Currently the store queues reviews with the idea that if one review fails, then subsequent reviews will also fail, so it queues them such that if one fails, the review on the others is blocked. When a reviewer performs an action on the failed-review revision, then the next one is reviewed. This allows the reviewer to, for example, adjust the snap declaration such that all other reviews pass automated review. This is very helpful when a developer uploads the same package for 6 different architectures but it fails due to a missing snap declaration. The reviewer sees the failed review, issues a snap declaration, approves the snap and then the next arch is reviewed, it passes now because there is a snap declaration, and so on until all are unblocked.

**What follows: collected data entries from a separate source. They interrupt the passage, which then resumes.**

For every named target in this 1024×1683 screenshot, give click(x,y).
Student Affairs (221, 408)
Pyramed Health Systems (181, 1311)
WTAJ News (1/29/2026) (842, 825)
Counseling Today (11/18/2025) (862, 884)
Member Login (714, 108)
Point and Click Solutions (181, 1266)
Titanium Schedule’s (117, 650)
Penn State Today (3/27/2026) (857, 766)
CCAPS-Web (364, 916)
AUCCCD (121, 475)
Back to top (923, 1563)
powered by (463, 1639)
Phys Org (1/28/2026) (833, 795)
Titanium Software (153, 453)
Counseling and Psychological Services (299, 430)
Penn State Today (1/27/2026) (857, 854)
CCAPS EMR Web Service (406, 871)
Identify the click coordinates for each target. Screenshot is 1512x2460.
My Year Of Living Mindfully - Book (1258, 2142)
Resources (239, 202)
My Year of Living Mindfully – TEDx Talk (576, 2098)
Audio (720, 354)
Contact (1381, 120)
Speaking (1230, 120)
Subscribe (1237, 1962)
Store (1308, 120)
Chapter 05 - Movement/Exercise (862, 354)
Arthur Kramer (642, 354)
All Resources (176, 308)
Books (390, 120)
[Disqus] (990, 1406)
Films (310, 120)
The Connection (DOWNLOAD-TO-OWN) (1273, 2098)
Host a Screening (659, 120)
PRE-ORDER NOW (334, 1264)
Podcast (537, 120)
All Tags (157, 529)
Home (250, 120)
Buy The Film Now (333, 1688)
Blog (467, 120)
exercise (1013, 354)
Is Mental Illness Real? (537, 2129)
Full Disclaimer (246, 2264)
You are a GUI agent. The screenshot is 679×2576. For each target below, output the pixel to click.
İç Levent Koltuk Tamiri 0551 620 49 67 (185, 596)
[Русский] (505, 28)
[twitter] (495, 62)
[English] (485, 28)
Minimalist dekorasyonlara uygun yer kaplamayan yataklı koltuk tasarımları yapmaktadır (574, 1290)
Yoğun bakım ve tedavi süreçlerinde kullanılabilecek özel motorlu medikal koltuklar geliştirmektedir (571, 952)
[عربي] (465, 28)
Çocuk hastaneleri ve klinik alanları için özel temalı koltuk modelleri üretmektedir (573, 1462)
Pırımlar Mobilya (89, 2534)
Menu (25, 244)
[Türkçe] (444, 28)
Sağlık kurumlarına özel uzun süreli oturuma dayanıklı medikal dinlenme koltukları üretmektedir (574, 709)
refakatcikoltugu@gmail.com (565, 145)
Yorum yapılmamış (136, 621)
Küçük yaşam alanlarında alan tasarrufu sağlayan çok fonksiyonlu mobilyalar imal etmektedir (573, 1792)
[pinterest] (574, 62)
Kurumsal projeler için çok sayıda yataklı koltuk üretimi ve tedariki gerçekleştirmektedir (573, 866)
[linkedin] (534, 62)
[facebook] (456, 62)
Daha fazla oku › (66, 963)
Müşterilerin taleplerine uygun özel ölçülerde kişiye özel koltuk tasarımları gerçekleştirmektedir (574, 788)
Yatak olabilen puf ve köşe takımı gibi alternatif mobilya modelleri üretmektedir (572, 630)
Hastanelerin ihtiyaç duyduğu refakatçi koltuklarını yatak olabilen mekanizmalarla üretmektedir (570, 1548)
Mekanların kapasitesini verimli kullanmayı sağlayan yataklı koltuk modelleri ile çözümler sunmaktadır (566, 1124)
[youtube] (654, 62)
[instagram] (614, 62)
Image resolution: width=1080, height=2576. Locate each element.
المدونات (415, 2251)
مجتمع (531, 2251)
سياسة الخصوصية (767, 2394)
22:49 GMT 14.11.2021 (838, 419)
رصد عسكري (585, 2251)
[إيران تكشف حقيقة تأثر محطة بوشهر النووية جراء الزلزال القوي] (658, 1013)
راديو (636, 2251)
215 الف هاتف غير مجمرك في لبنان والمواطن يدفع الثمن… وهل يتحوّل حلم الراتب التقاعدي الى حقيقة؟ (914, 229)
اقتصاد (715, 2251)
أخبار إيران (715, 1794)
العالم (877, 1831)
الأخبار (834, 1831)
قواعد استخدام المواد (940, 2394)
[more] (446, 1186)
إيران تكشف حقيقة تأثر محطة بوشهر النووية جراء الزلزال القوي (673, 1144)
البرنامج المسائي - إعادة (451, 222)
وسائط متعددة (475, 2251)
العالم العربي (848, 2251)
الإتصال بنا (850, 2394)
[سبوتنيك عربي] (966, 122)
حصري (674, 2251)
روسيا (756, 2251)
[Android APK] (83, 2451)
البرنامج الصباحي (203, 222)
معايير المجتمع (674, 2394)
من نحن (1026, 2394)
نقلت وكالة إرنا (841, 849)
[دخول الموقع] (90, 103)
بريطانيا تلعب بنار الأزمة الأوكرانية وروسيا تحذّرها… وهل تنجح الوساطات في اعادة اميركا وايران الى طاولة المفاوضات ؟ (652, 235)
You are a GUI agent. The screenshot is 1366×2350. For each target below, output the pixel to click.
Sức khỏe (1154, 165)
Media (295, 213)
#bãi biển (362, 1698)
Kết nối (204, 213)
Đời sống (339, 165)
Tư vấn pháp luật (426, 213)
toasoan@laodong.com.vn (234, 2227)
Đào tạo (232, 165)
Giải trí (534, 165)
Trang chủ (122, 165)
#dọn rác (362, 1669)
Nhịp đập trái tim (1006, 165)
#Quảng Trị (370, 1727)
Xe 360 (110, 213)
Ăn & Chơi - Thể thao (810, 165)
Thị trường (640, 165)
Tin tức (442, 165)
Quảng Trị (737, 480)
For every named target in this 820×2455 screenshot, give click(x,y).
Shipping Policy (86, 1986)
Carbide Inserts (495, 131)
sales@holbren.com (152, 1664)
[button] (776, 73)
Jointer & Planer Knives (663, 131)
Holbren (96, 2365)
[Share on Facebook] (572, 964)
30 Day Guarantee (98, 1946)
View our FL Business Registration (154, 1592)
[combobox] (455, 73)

The store process for rejecting revisions does not work in the same way because the store doesn't remember the results of the previous review so in the example of the 6 different archs failing in the same way, the reviewer needs to manually reject each of the 6 revisions. For something that uses LP for automatic uploads to edge, things get out of control fast (eg, https://myapps.developer.ubuntu.com/dev/click-apps/5873/) and 10s of failed revisions might queue up. What makes matters worse is that for large snaps, the reviewer has to wait 30 seconds or more for the review to finish.
Celso and I agreed that the store should store the results of (at least) the last click-review such that if the reviewer rejects a revision, then when the next revision is reviewed by the store, the results are compared. If they are the same, auto-reject this revision and move to the next. If they are different, block for human review again.
Also, I would like to request manually revoke all review request by the packager.